Owner file

Four Washington D.C. gun owners sue to carry guns on public transit after Supreme Court ruling

Four men in Washington D.C. with concealed handgun permits have filed a federal lawsuit against the nation’s capital for legally carrying firearms on the subway transit system, arguing that a recent ruling of the United States Supreme Court which struck down a New York law grants them permission to carry their weapons on public transport.

The lawsuit filed in the United States District Court on June 30 cites a decision of the nation’s high court, released days earlier on June 23, which ruled against a century-old New York law requiring handgun owners to show “just cause” in order to obtain a license for carry a concealed weapon in public.

Justice Clarence Thomas, writing for the court’s conservative majority, argued that laws banning concealed weapons in public spaces must “demonstrate that the regulation is consistent” with a “historic tradition of gun regulation”, and determined that New York law violates the Second Amendment and the 14th Amendment “by preventing law-abiding citizens with ordinary self-defense needs from exercising their right to hold and bear arms in public”.

Washington DC prohibits people with concealed carry permits from bringing firearms into “sensitive areas,” including schools and government buildings, as well as the city’s public transit system. The lawsuit argues that the subway should not be considered a “sensitive area.”

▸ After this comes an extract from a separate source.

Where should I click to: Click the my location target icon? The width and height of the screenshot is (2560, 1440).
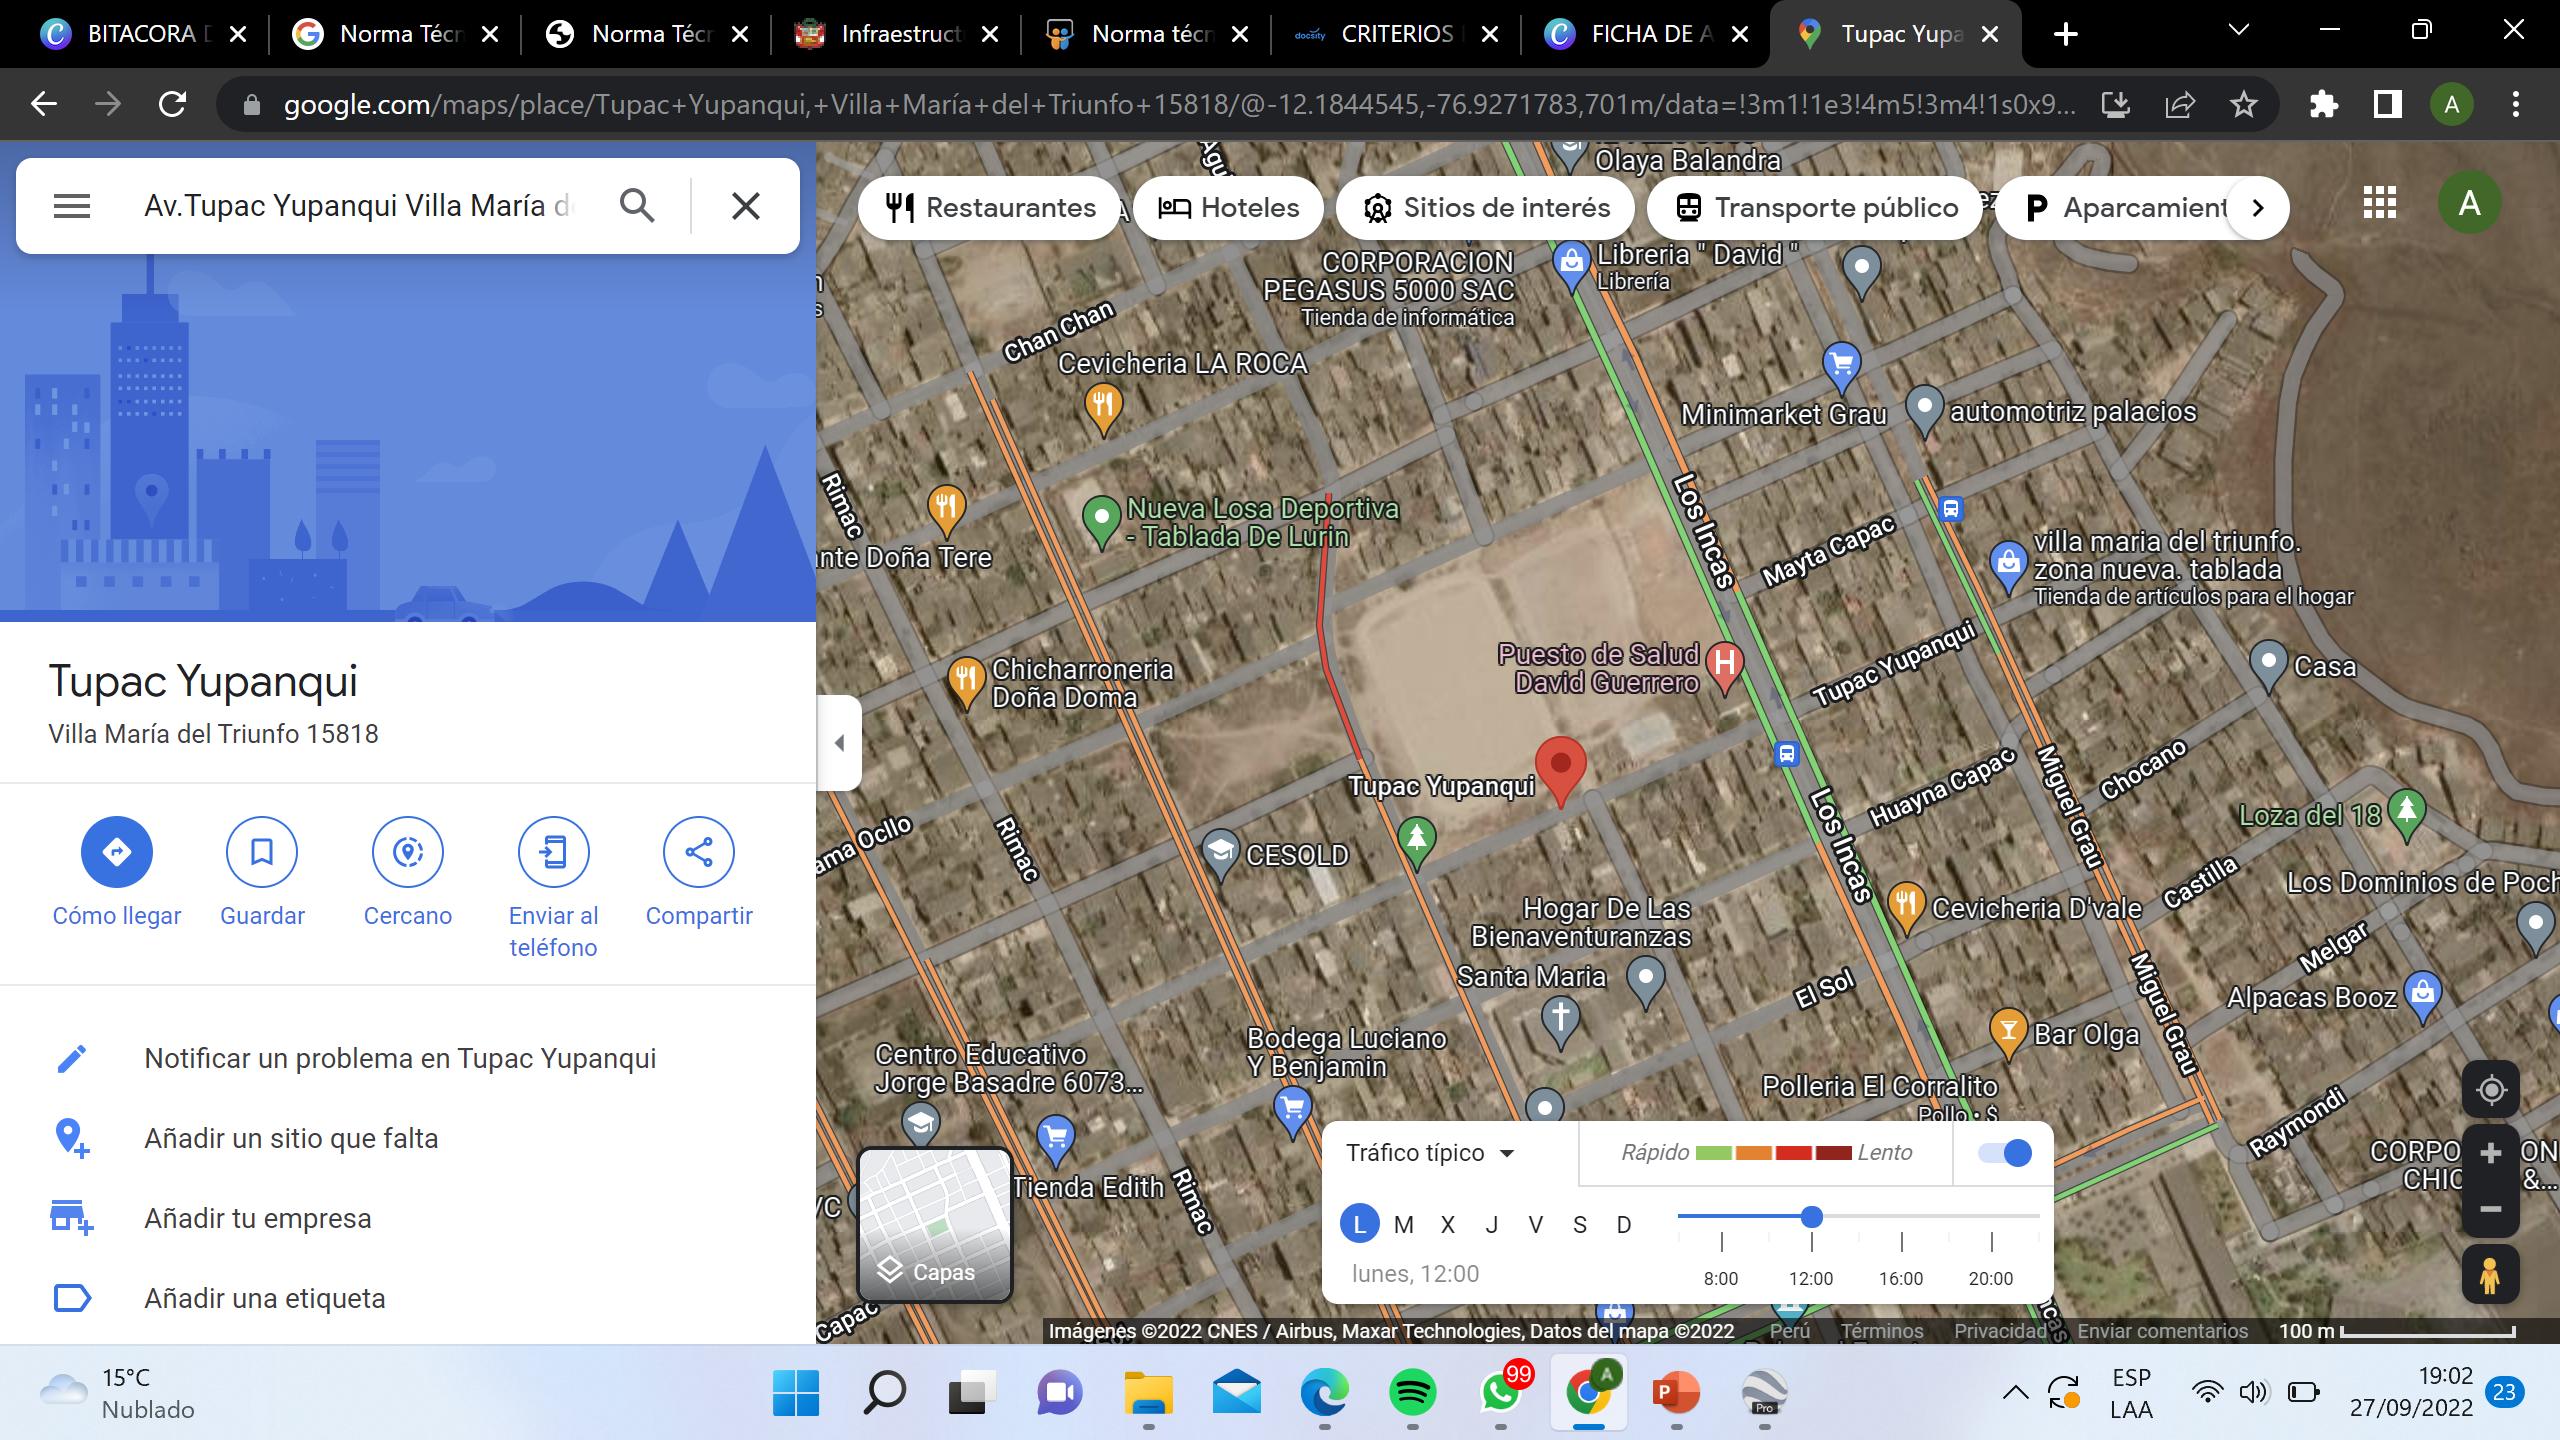point(2490,1090)
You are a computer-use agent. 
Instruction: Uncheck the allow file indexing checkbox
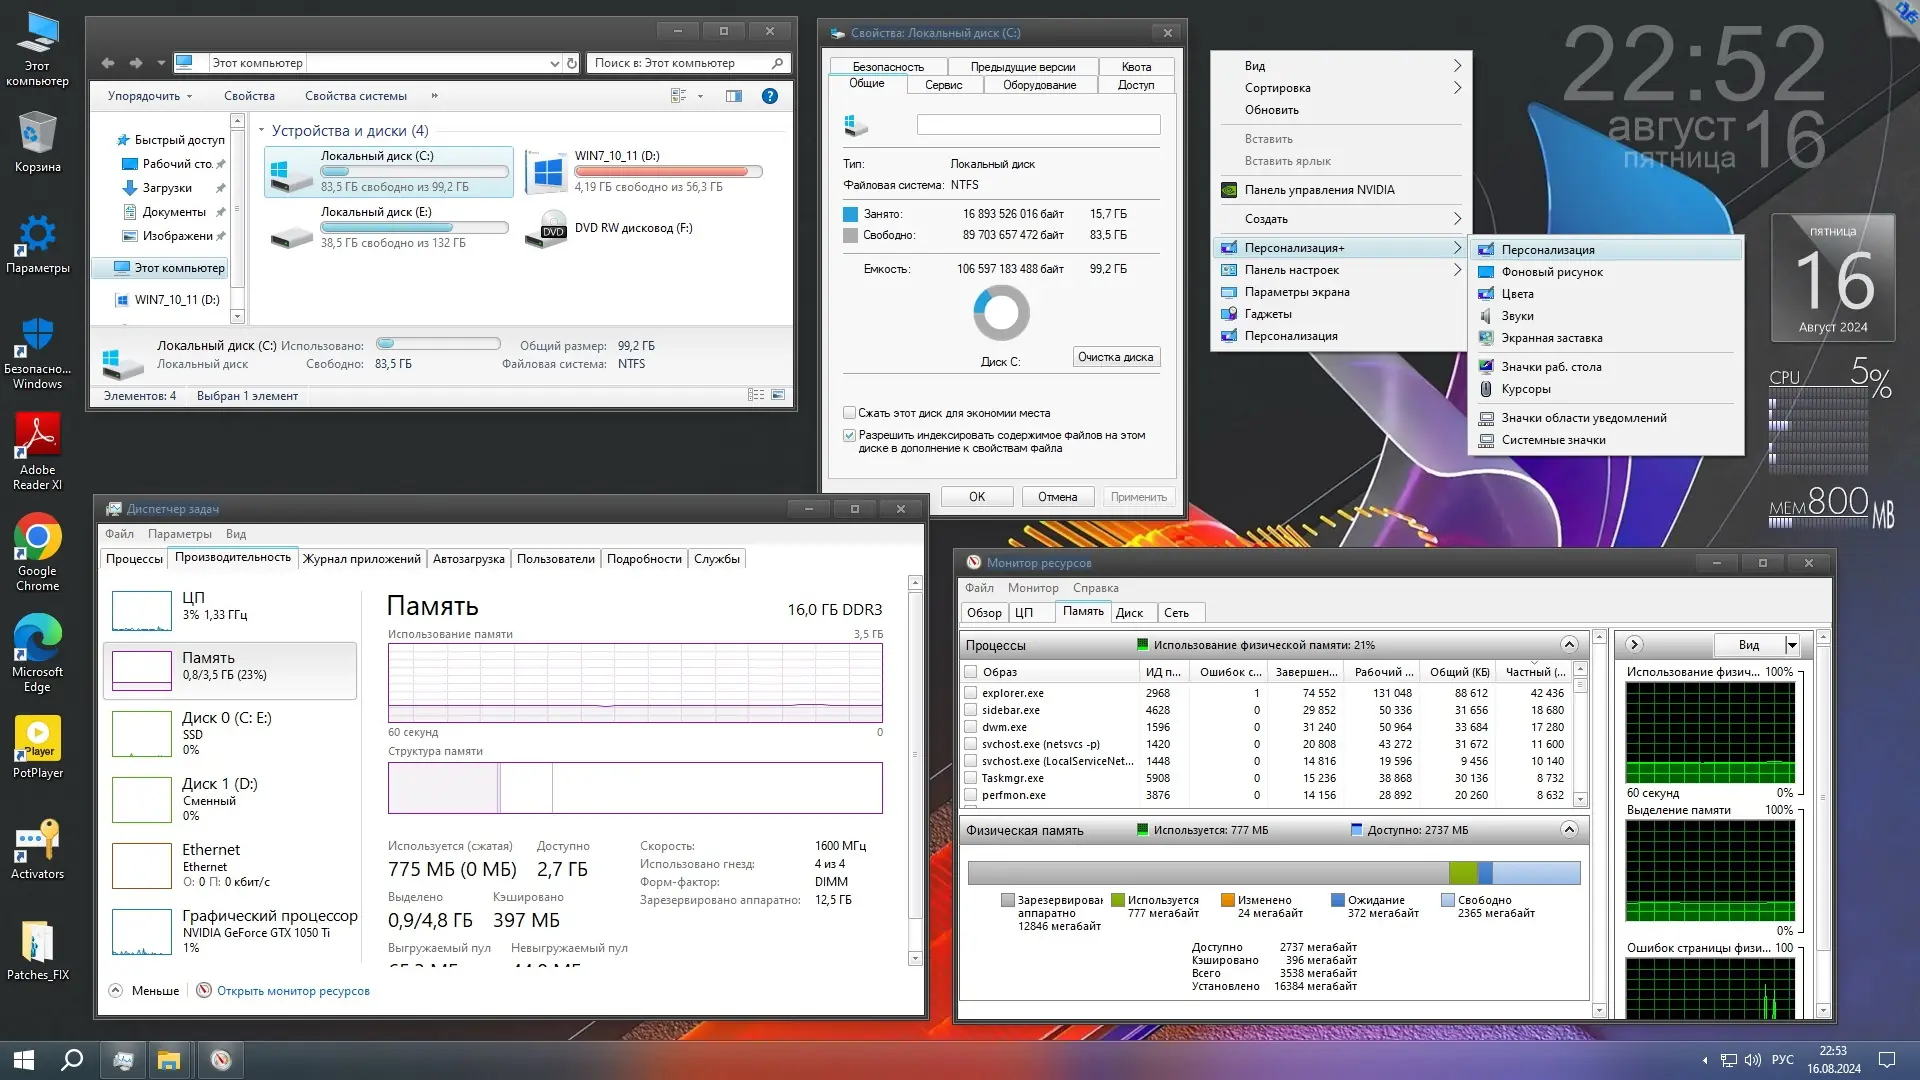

The plaintiffs say “there is no tradition or history of banning the carrying of firearms on public transit vehicles” and “no reason to label the subway a sensitive area.”

The legal challenge is the first of a long series that will probably arise following New York State Rifle & Pistol Association Inc vs. Bruen. California, Hawaii, Maryland, Massachusetts, New Jersey and Rhode Island have similar “just cause” requirements.

In his dissent in the New York case, Judge Stephen Breyer argued that it is both “constitutionally appropriate” and “necessary” for courts to consider the “serious dangers and consequences of gun violence” that compel states to regulate guns before shooting them down.

He condemned the majority’s decision for reaching its conclusion “without first permitting the development of an evidentiary record and without considering the compelling state interest in preventing gun violence.”

On Friday, New York passed its own restrictions on guns in public spaces, including public transit, parks, hospitals, stadiums and Times Square, among others, with Governor Kathy Hochul pledging ” no turning back” following the Supreme Court’s decision. .

In 2008 District of Columbia vs. Heller, which is quoted throughout in the Supreme Court’s latest firearms ruling, the court ruled against the city’s law banning handgun ownership in DC, pointing to Second Amendment protections for the right to bear arms while arguing that jurisdictions can enact and regulate gun restrictions.